### [WHAT YOU SHOULD DO]
What you return should be the exact lines from the one with "You are a computer-use" to the end of the records below, both included, and no pictures.

### [RECORDS FOR THE EXERCISE]
<<<<

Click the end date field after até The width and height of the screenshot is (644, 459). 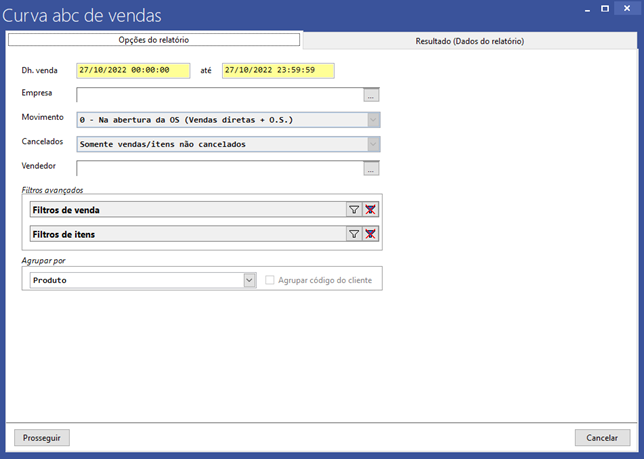tap(278, 71)
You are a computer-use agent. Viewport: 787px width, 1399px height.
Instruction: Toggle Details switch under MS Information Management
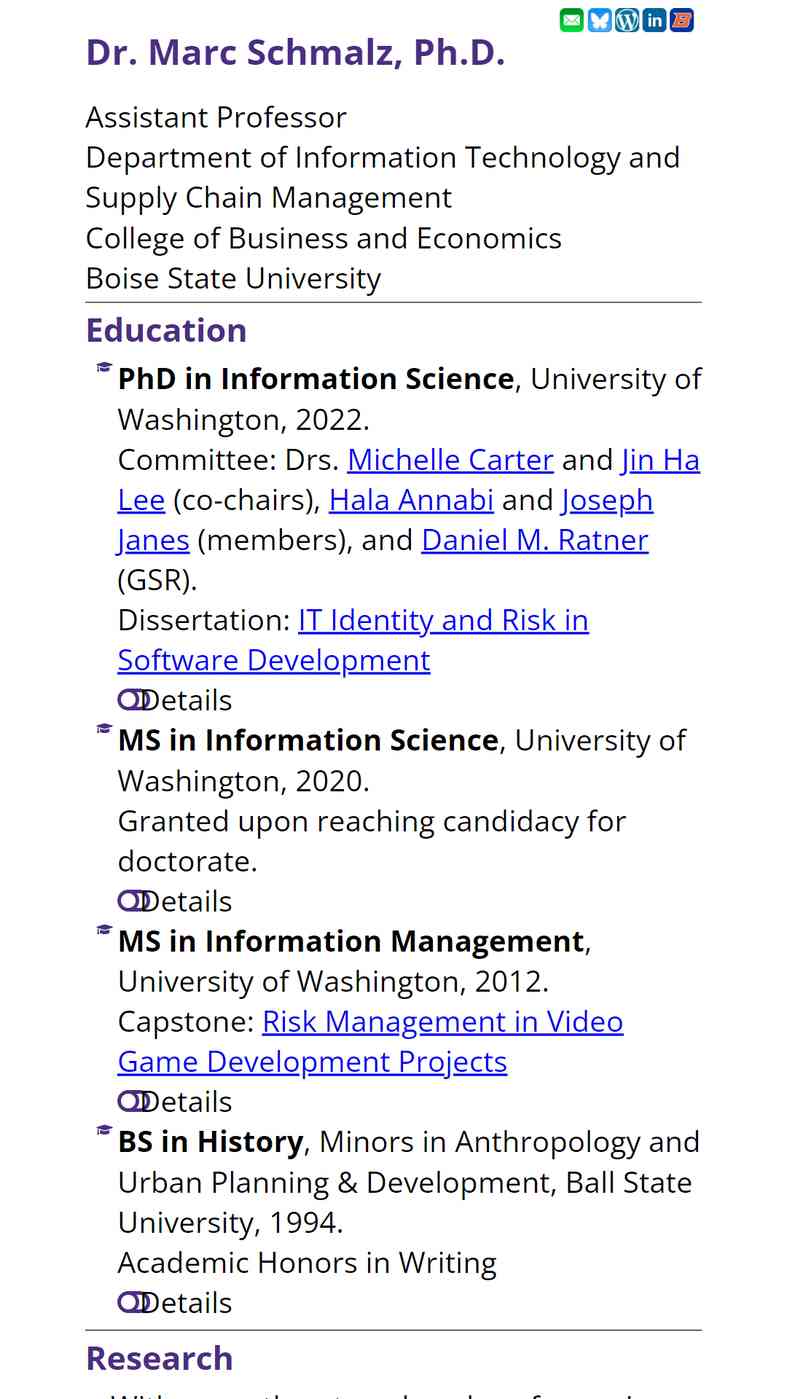coord(133,1101)
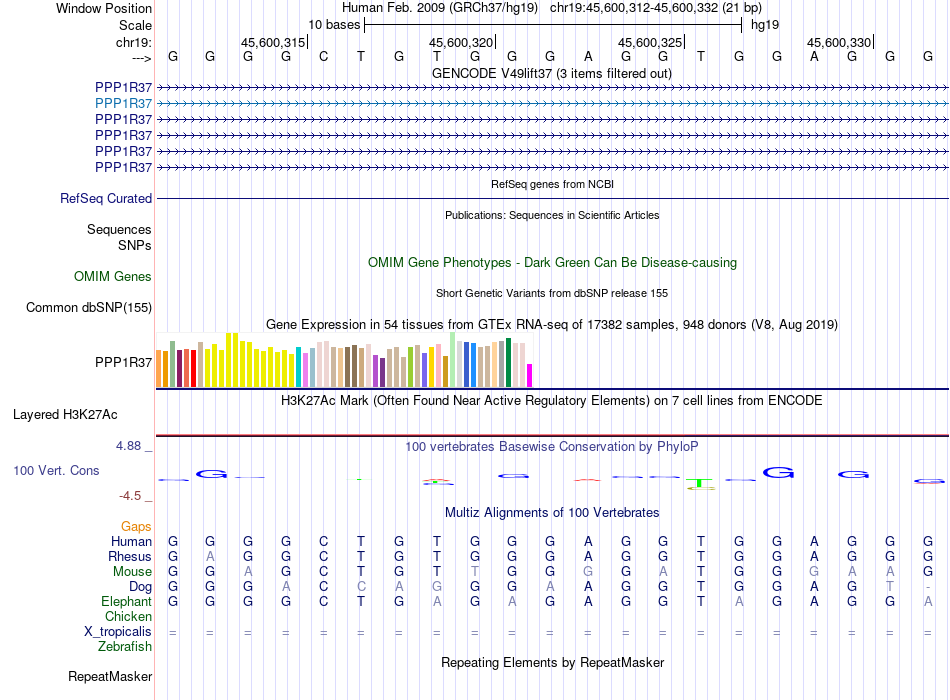Viewport: 950px width, 700px height.
Task: Open the RefSeq Curated track label
Action: pyautogui.click(x=106, y=198)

>>>>

### [EXERCISE SOLUTION]
You are a computer-use agent. Viewport: 787px width, 1399px height.
Instruction: Toggle Details switch under MS Information Management
coord(133,1101)
Viewport: 950px width, 700px height.
Task: Open the RefSeq Curated track label
Action: pyautogui.click(x=106, y=198)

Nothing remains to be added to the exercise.